Hi. Good evening. Just one question on the growth visibility side. So I think this year has been good so far and probably will end well, and probably will surpass the appreciation that we had last year. For how long we can continue this 15%-20% kind of a growth that we would have had in the last two years? And in terms of city-wise, probably Bangalore, we would be already doing 4,500-5,000 crore of pre-sales. Is there more growth possible? And apart from that, which all cities do we think we can scale up further to target that 15%-20% growth over the next couple of years? Yeah.
Thank you, Pritesh. On the overall growth point of view, I think if the demand scenario continues, which is quite stable, and the end-user demand continues, and the economic growth is intact, the basic fundamentals, if they remain the same, then the growth for us is partly led by new supply and new supply from our side. And we are seeing that if we are able to launch projects, this financial year, we have seen that the response to new launches has been much better. And hence, we are able to achieve these better numbers despite fewer launches during the year. So hence, it gives a lot of optimism for us. And from a growth point of view, so our main goal would be to make sure that the current pipeline of launches are actually executed, and we bring those inventory into the market.
If we continue to do that, then I think that the ability for us to grow is definitely there, and there is a visibility for the next at least two to three years.
Sure. Sure. And just while you have elaborated city-wise pipeline quite well in terms of forthcoming projects and the subsequent land, but just in which city or markets you think you would continuously need some business development to be done over the next six to 12 months so that your growth targets are aligned for a company as a whole?

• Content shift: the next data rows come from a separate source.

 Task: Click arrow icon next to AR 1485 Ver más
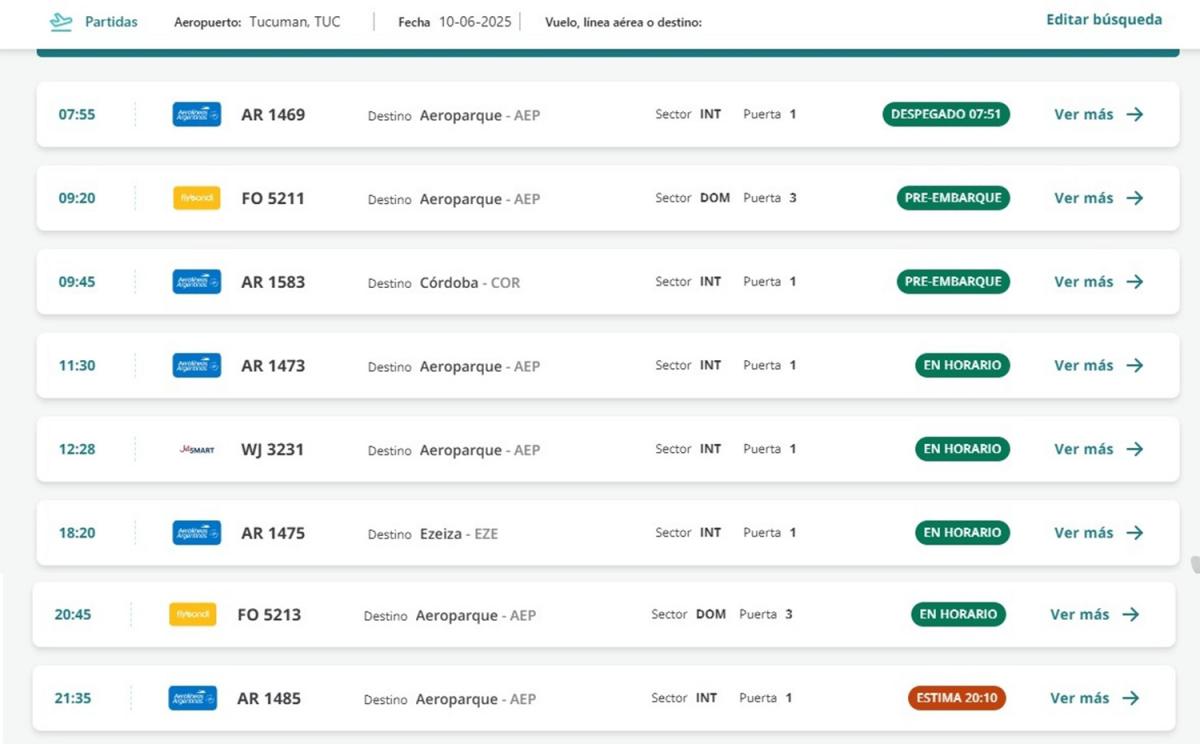point(1131,698)
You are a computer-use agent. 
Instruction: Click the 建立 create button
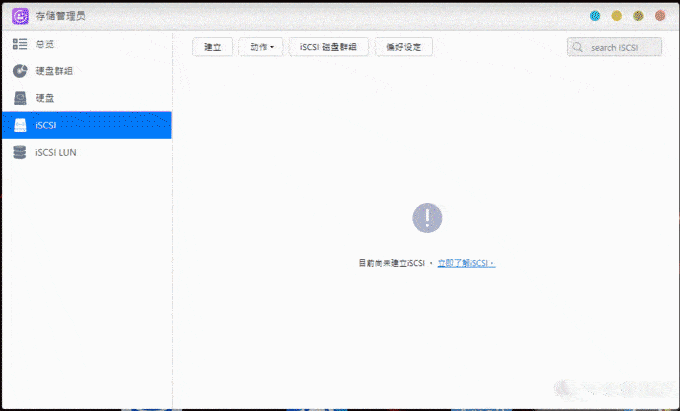tap(212, 47)
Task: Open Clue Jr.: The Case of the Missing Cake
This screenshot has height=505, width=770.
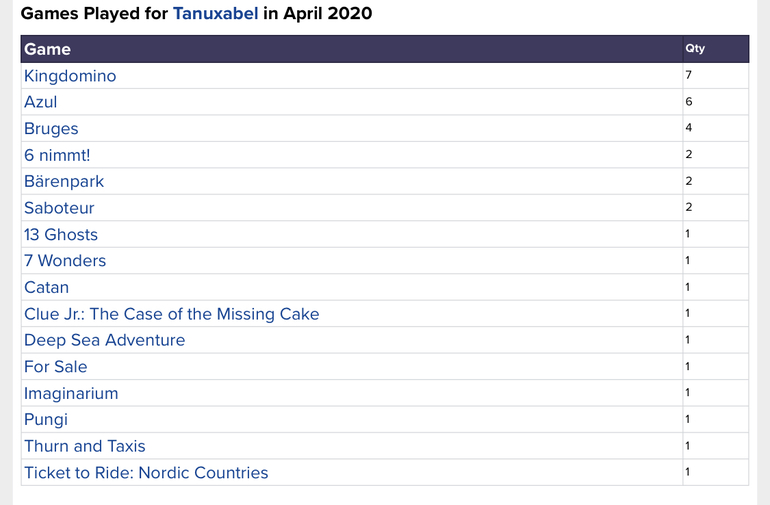Action: click(x=172, y=314)
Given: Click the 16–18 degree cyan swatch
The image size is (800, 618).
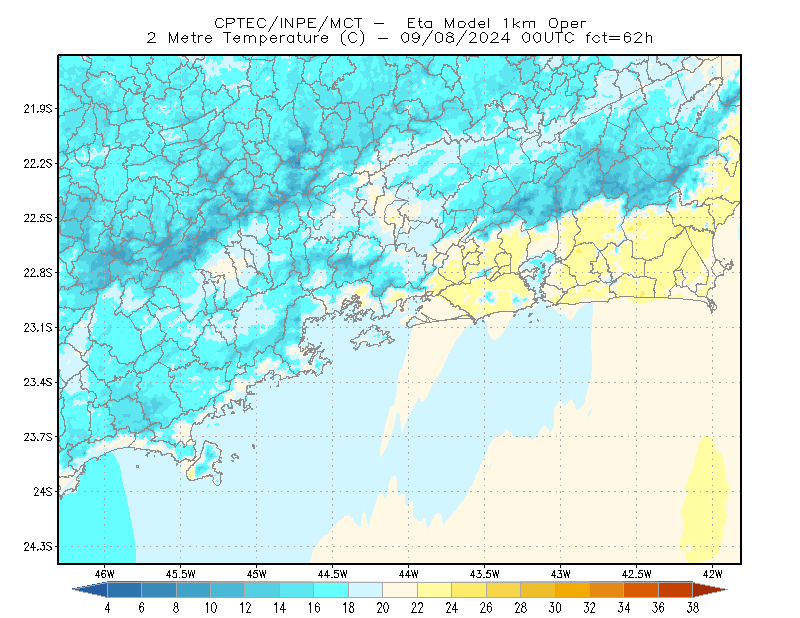Looking at the screenshot, I should tap(331, 590).
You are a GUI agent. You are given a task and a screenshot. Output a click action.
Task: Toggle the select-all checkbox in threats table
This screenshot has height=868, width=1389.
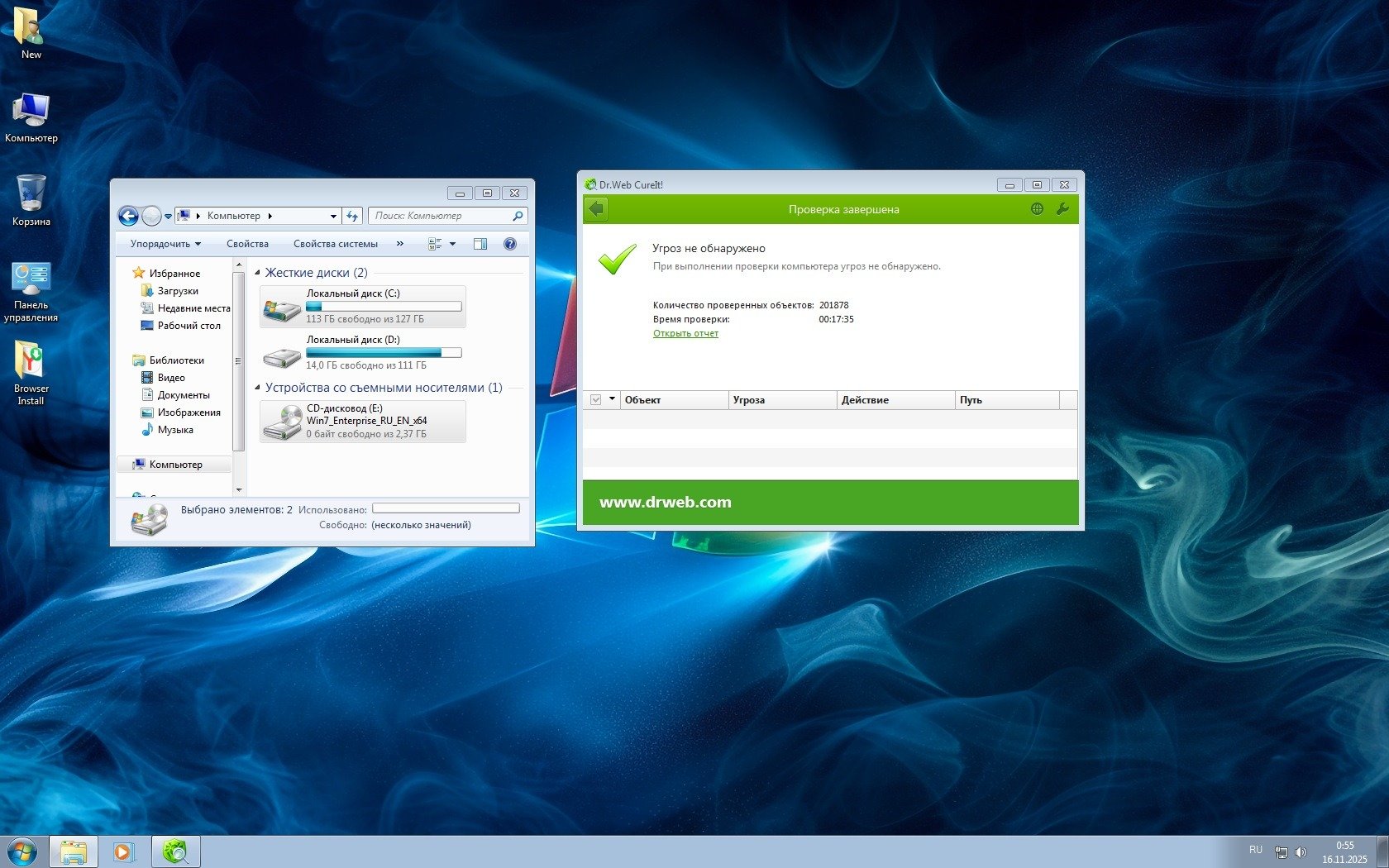pos(595,400)
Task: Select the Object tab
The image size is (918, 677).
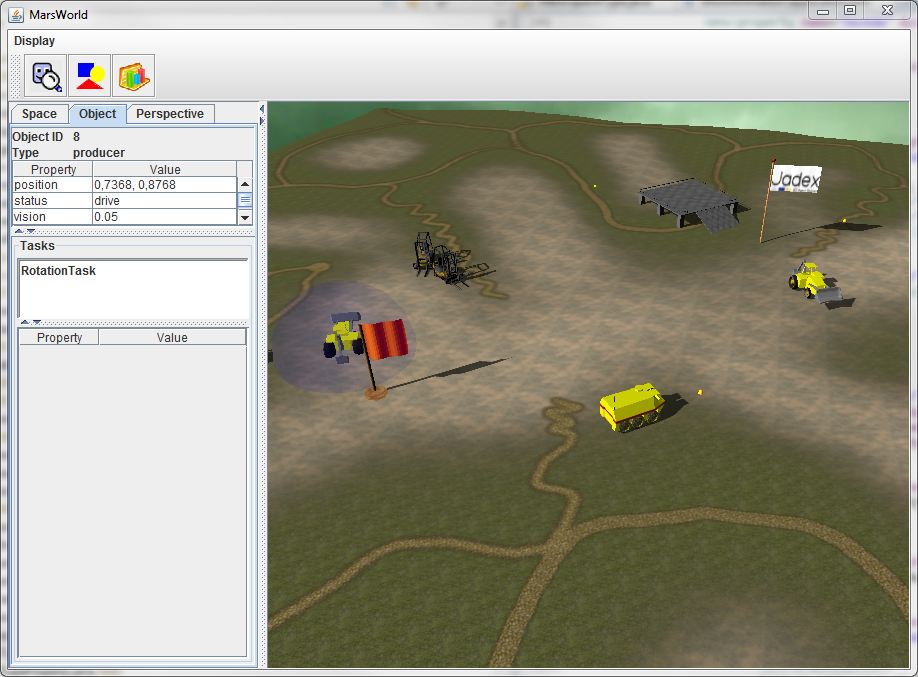Action: 98,114
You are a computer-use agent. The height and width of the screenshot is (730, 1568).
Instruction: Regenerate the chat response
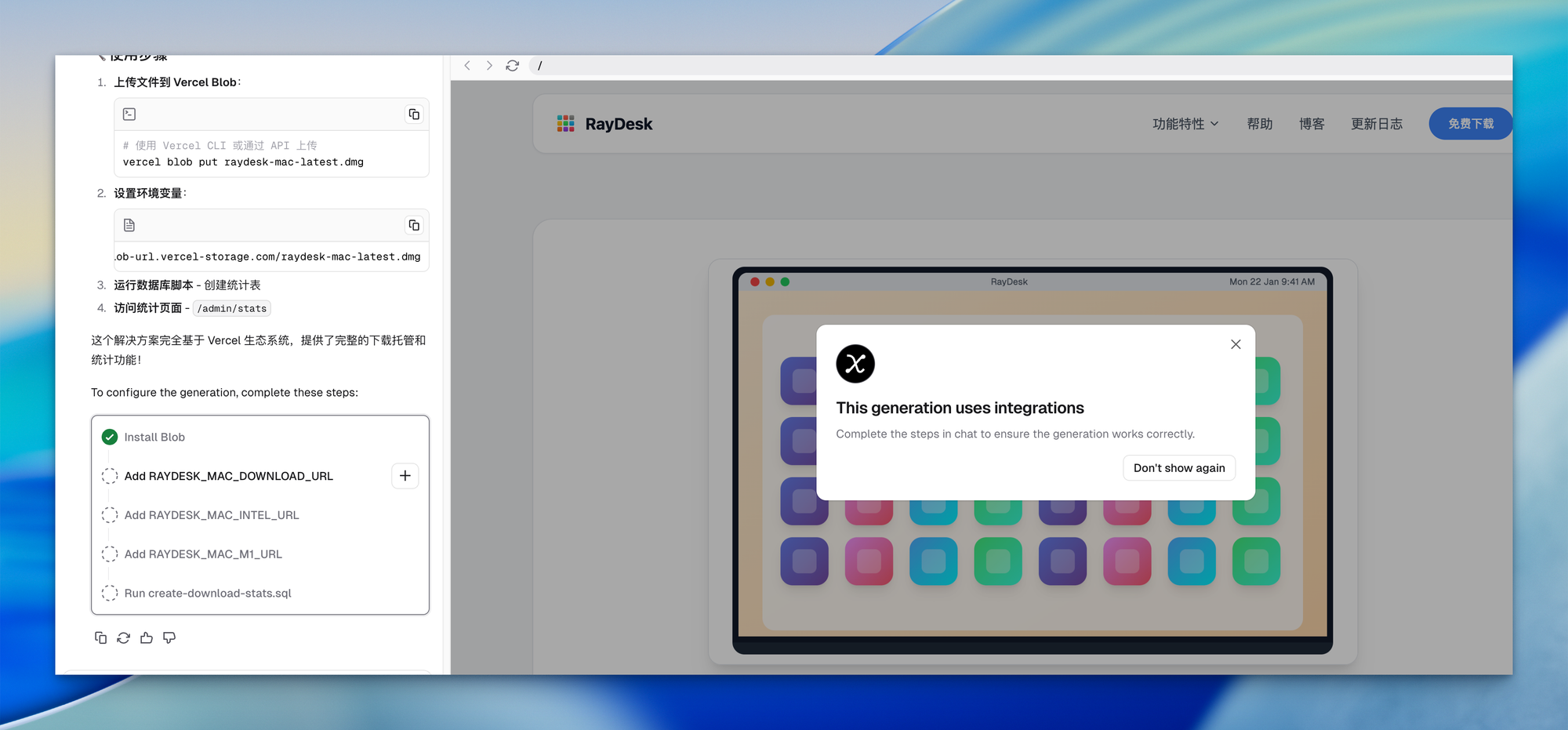pyautogui.click(x=124, y=638)
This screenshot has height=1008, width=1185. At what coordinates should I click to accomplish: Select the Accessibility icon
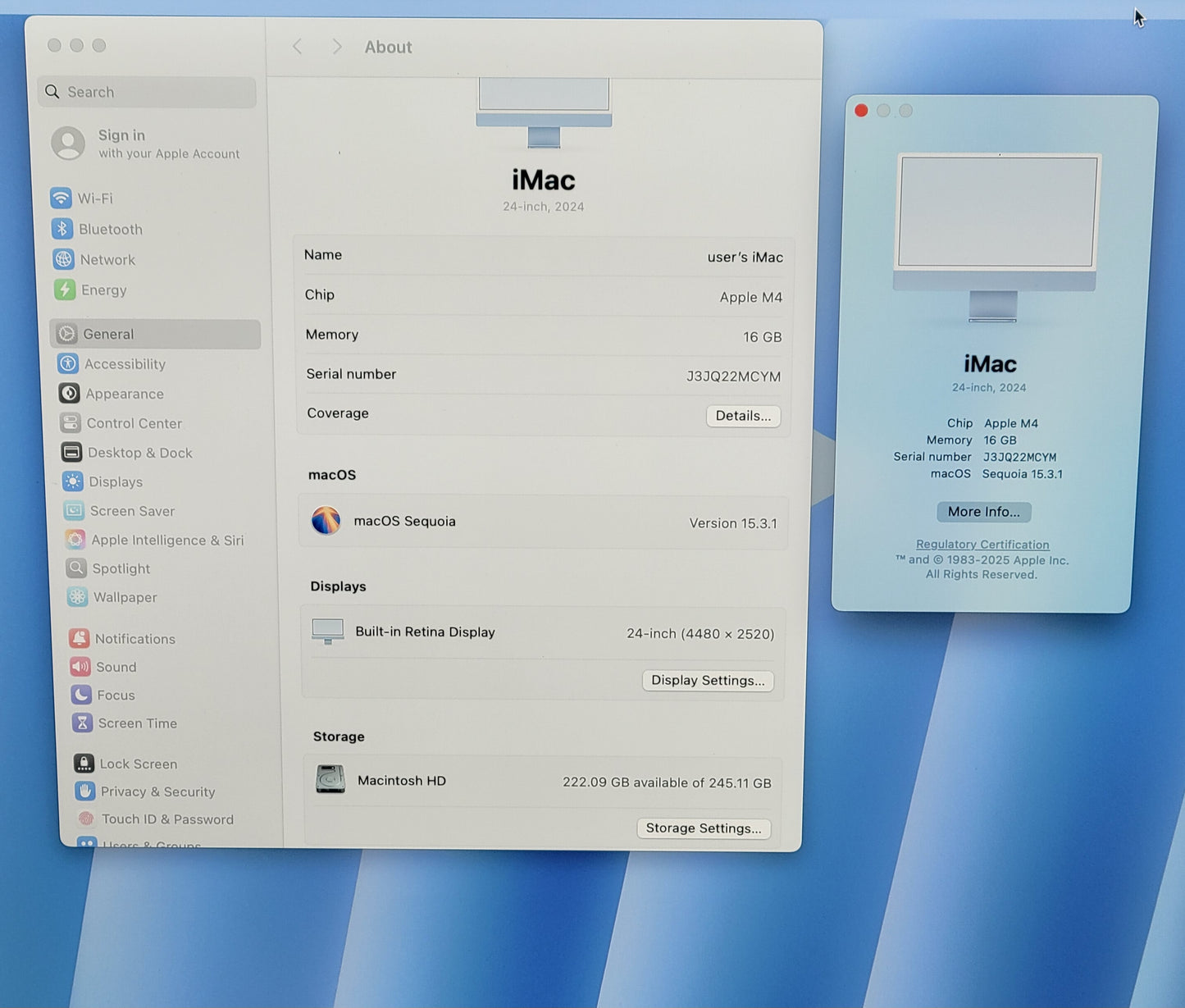(x=67, y=363)
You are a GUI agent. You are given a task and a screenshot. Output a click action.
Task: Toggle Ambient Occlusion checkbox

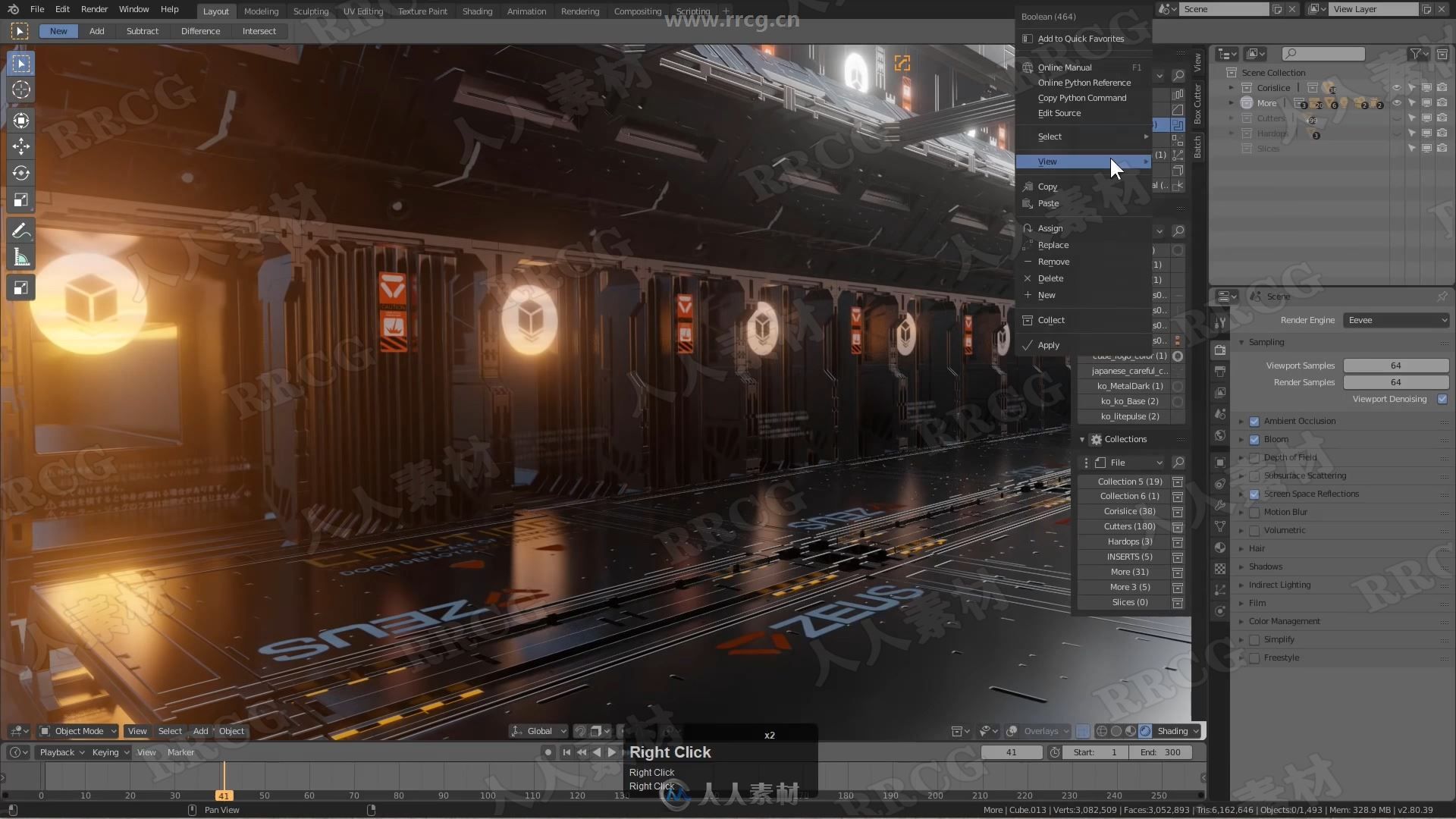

Right, so like I said, if I look at my current inventory and future inventory that's going to come in, roughly about 50% of that is still in Bangalore, and about roughly 30% is in NCR, and about 10% in Kerala, and remaining in the other cities, and if we have to grow in cities like new cities like Mumbai and also increase the growth in cities like Hyderabad and Pune, then we are looking at new investments there. In fact, we are looking at opportunities in all these places. That said, I think there is a slightly more opportunity even in NCR, even though we have a little bit of inventory there because, like you would have seen, NCR is not just one city, it's three different states, and hence, we will look at opportunities specific to each of the states and the corresponding inventory that we have.
So it's an ongoing process. And thanks to our visibility of our cash flow and our capital structure that we have, there seems to be better opportunities now than what we had seen in some of these locations. But of course, the challenge is to make sure that there is a balance between what we are launching, generating cash flow, and also deploy capital where the opportunities provide some kind of margin of safety.
Sure. And just as in Noida, we had two projects. We would have launched both of those this year itself. Are there more opportunities emerging there as well, or we'll still have to rely on Gurgaon for achieving the same number or grow on this base in NCR?
No, absolutely. The fact that we have taken a plunge into Noida market, which is UP, so we are seeing opportunities across UP. Not all tier two, tier three cities, but which is Noida, Greater Noida, Ghaziabad, and around those. So the pool of opportunities has increased for us, and we are actively looking, evaluating, in fact, in various stages of discussion as well.
Sure. Sure. Okay. That's it. That's very helpful, and all the best.
Thank you, Pritesh.
Thank you. The next question is from the line of Manoj from Geometric. Please go ahead.
Am I audible?
Hello?
Yes, Manoj.
Yes, you are. Please go ahead.
Happy New Year, sir, and best of luck for the coming year. Most of the questions have been answered. I just want to know how much the launch size of Hoskote, which is coming in the next financial year, in the beginning?
Yeah. I had mentioned it earlier in the call. We have about 5.4 million sq ft project, and we are planning to launch it in the first quarter of next year.
And when you launch there, how much in the beginning? It won't be launched in the 5.4 in the starting, or we have not decided as of yet?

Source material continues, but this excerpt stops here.